S&P 500 Forecast: Bank Earnings Back In Focus As Index Readies For CPI

The S&P 500 index will most likely remain subdued for several weeks as the market now largely expects the Federal Reserve to raise interest rates by 25 basis points at its Federal Open Market Committee (FOMC) meeting on July 26.

Two events that could shake the market out of its daze are the Consumer Price Index (CPI) data for June that arrives on Wednesday and then the debut of the second-quarter earnings season that begins with major banks on Thursday and Friday. 

At the time of writing soon after Monday’s open, the S&P 500 is flat to up, while the Dow has risen 0.4% and the NASDAQ has dropped 0.4%. The Dow lost 1.9% last week – its worst weekly performance in nearly three years.

S&P 500 News: CPI expected to continue disinflation push

The US Bureau of Labor Statistics will release inflation data for June one hour before the market opens on Wednesday. Analysts are counting on the June CPI to continue lowering the level of inflation in the US market, which they hope will forestall some Fed rate hiking. As it stands, the market is nearly unanimous in expecting a 25-basis-point hike on July 26.

Continued disinflation, however, in the June CPI could bring the equity market more optimism. Analysts are predicting a sharp drop in YoY inflation. June consensus is 3.1% YoY, a major drop from May’s 4% reading. 

Core CPI will still receive the major focus from Fed governors, and consensus there is less rosy. The average forecast comes in at 5% YoY, which is still a good deal better than the 5.3% figure back in May. Core CPI for June is also expected to grow 0.3% MoM compared with 0.4% in May.

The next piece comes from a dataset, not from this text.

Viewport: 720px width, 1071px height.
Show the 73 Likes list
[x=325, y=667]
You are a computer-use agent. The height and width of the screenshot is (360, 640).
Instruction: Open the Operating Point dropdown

Expect the market to rebound if inflation arrives well under the consensus forecast. Likewise, higher inflation data also supplies a real risk that the market could tank even if CPI is reported somewhat above the general forecast.

Big banks kick off Q2 earnings

JPMorgan Chase (JPM), Wells Fargo (WFC), State Street (STT)BlackRock (BLK), and Citigroup (C) all report earnings on Friday. JPMorgan, Citigroup and Wells Fargo have all recently passed the Fed’s banking stress tests with flying colors, and so investors will now listen to earnings presentations to glean what the big banks will do as far as raising dividends and hiking buybacks.

Wall Street expects JPMorgan, the largest bank in the US, to earn $3.90 in GAAP earnings per share (EPS) on $38.91 billion in revenue. The Wells Fargo consensus calls for GAAP EPS of $1.18 on revenue of $20.08 billion. Citigroup is expected to earn $1.40 in GAAP EPS on revenue of $19.58 billion. 

Wells Fargo and Citigroup differ from JPMorgan since the former two have seen a majority of analysts hit them with downward revisions to earnings for the second quarter. JPMorgan, on the other hand, has only received upward revisions over the past 90 days.

Pepsi (PEP) and Conagra Brands (CAG) are the first major companies reporting this week, both on Thursday, and both hail from the consumer staples category. This category is often watched as a test of the health of consumers more broadly. A number of much smaller Russell 2000 stocks report earlier in the week, but they lack the high profile of these two.

Wall Street consensus sees Pepsi earning $1.98 per share on $21.73 billion in sales. However, of the 15 analyst revisions for earnings over the past three months, 14 of them were downward revisions to EPS.

What they said about the market – David Kostin

David Kostin, an equity strategist at Goldman Sachs, expects the second quarter to yield no S&P 500 revenue growth on a YoY basis. This would be the first quarter that happens in the last ten.

"Weaker commodity prices and falling inflation, which may limit firms’ pricing power, are incremental headwinds to S&P 500 sales growth."

S&P 500 forecast

The S&P 500 just reached a year-to-date high two weeks back at 4,450. The index begins this week around 4,400, and Monday morning’s market displays an index with few backers. It has traded sideways for its first two hours of the regular session, while the Dow has been taking up most of the gains.

If this meager buying environment persists, then expect the S&P 500 to charge back to support at 4,300 or 4,325. That latter level is where the index found support on June 26. Medium and longer-term support are at 4,100 and 3,800, respectively.

The target for bulls remains 4,500, which stems from the April 2022 price action that encountered that level as stiff resistance. For now, the elevated Relative Strength Index (RSI) means most watchers expect a pullback for a better entry price.